La Coordinatrice résidente du Système des Nations Unies, Hélène N’Garnim-Ganga et le président du CNDH, Adjelou Arnaud Christian
Le Conseil National des Droits de l’Homme (CNDH) et le Système des Nations Unies renforcent leur concertation sur les enjeux majeurs liés à la promotion et à la protection des droits humains en Côte d’Ivoire. Le mercredi 13 mai, le Bureau exécutif du CNDH a reçu la Coordinatrice résidente du Système des Nations Unies, Hélène N’Garnim-Ganga, pour une séance de travail axée sur les défis actuels en matière de droits de l’Homme.
Au cours de cette rencontre, les deux institutions ont salué les progrès réalisés ces dernières années en Côte d’Ivoire dans le domaine des droits humains. Elles ont toutefois relevé que plusieurs problématiques persistent et appellent à une réponse collective impliquant les institutions nationales, la société civile et les partenaires internationaux.
Parmi les sujets abordés, la situation des personnes âgées a occupé une place centrale. Le président du CNDH, Adjelou Arnaud Christian, a insisté sur la nécessité de renforcer la prise en charge sociale, sanitaire et psychologique des personnes du troisième âge. Selon lui, la protection de cette catégorie de la population constitue un impératif pour garantir leur dignité et leur participation active à la vie sociale.
Les échanges ont également porté sur les droits des enfants atteints de troubles du spectre autistique. Les deux responsables ont souligné l’urgence de mettre en œuvre des politiques inclusives favorisant un meilleur accès à la santé, à l’éducation spécialisée et à l’accompagnement des familles. Ils ont aussi plaidé pour une sensibilisation accrue des communautés afin de lutter contre les préjugés entourant l’autisme.
La question de l’éducation de la jeune fille a aussi été au cœur des discussions. Considérée comme un levier essentiel du développement durable, l’instruction des filles demeure, selon les participants, une priorité stratégique pour l’autonomisation des communautés. Le CNDH et l’ONU ont réaffirmé leur engagement à soutenir toutes les initiatives visant à maintenir les jeunes filles à l’école et à réduire les obstacles sociaux freinant leur parcours éducatif.

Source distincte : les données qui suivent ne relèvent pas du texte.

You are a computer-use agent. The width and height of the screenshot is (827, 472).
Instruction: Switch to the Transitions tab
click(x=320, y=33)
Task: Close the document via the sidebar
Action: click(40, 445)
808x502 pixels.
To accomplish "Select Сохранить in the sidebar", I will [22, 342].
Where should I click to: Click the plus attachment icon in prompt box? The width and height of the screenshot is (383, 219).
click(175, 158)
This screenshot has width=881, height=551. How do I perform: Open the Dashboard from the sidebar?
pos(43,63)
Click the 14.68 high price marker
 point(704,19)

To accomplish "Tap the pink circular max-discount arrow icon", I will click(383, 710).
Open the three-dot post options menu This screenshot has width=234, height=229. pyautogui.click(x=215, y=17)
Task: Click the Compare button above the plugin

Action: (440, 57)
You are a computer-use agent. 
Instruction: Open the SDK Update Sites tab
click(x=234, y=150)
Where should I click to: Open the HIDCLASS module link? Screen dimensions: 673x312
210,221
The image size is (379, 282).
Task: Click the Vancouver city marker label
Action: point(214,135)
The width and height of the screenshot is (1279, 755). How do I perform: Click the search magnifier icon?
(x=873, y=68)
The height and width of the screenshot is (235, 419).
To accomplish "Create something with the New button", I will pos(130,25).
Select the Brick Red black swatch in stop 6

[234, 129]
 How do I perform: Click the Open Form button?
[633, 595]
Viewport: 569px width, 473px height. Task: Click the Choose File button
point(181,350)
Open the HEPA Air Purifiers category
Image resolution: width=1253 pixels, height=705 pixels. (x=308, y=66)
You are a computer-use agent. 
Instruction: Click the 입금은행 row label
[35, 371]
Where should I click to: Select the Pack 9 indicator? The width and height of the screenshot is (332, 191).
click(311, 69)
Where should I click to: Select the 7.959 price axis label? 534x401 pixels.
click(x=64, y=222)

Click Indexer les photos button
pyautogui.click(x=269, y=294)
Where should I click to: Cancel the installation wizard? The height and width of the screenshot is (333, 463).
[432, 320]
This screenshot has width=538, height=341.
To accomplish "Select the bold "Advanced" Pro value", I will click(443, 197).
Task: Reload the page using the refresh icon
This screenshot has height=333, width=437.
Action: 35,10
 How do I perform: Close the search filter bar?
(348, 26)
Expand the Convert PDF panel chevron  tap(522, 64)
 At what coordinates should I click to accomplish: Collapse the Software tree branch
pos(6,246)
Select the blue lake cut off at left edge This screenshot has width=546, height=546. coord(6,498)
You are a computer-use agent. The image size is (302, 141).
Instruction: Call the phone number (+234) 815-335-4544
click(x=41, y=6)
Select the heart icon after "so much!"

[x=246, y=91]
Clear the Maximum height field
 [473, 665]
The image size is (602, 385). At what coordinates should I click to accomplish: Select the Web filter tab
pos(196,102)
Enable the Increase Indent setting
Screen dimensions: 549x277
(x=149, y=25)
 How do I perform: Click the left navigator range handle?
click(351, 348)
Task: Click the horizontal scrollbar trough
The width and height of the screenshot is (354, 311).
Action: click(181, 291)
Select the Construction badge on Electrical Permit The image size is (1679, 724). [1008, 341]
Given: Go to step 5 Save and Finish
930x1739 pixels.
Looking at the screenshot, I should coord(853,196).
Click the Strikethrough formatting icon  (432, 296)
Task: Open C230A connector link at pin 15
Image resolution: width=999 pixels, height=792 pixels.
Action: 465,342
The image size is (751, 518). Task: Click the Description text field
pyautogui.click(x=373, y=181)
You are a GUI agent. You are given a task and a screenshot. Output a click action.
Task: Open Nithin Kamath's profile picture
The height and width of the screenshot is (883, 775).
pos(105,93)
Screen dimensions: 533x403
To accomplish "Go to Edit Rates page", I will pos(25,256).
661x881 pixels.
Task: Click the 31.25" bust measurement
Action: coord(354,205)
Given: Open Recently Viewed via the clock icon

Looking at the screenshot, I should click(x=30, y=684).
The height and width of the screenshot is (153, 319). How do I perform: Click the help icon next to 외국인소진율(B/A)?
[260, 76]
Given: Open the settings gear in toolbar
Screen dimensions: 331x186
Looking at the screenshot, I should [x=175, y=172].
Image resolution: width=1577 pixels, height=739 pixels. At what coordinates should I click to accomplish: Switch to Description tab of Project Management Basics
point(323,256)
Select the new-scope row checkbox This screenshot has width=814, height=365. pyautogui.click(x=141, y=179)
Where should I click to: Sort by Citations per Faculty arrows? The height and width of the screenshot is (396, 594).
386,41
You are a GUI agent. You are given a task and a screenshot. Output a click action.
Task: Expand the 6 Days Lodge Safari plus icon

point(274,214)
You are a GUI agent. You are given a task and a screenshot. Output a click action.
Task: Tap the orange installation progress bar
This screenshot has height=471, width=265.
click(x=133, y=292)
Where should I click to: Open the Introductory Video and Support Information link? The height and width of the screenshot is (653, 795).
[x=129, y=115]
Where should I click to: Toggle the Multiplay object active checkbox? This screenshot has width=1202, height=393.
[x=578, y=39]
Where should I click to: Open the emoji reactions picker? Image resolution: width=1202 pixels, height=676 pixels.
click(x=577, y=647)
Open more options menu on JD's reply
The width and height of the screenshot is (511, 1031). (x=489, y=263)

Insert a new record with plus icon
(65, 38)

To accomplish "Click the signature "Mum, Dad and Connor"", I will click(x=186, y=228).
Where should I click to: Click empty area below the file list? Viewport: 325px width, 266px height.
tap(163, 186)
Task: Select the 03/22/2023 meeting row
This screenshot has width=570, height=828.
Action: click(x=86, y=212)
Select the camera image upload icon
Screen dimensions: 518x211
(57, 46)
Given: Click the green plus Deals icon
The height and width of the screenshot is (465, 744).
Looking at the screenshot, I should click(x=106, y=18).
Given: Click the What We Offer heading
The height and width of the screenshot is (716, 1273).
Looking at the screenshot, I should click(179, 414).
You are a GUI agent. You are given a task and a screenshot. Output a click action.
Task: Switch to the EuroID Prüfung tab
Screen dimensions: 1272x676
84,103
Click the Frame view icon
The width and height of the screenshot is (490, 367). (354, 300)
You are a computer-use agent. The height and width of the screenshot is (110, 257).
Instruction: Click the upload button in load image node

Par ailleurs, les droits environnementaux ont occupé une place importante dans cette séance de travail. Face aux effets du changement climatique, les participants ont insisté sur la nécessité d’intensifier les actions de protection des populations vulnérables. La problématique de l’orpaillage clandestin, avec ses conséquences écologiques, sanitaires et sociales, a également été évoquée.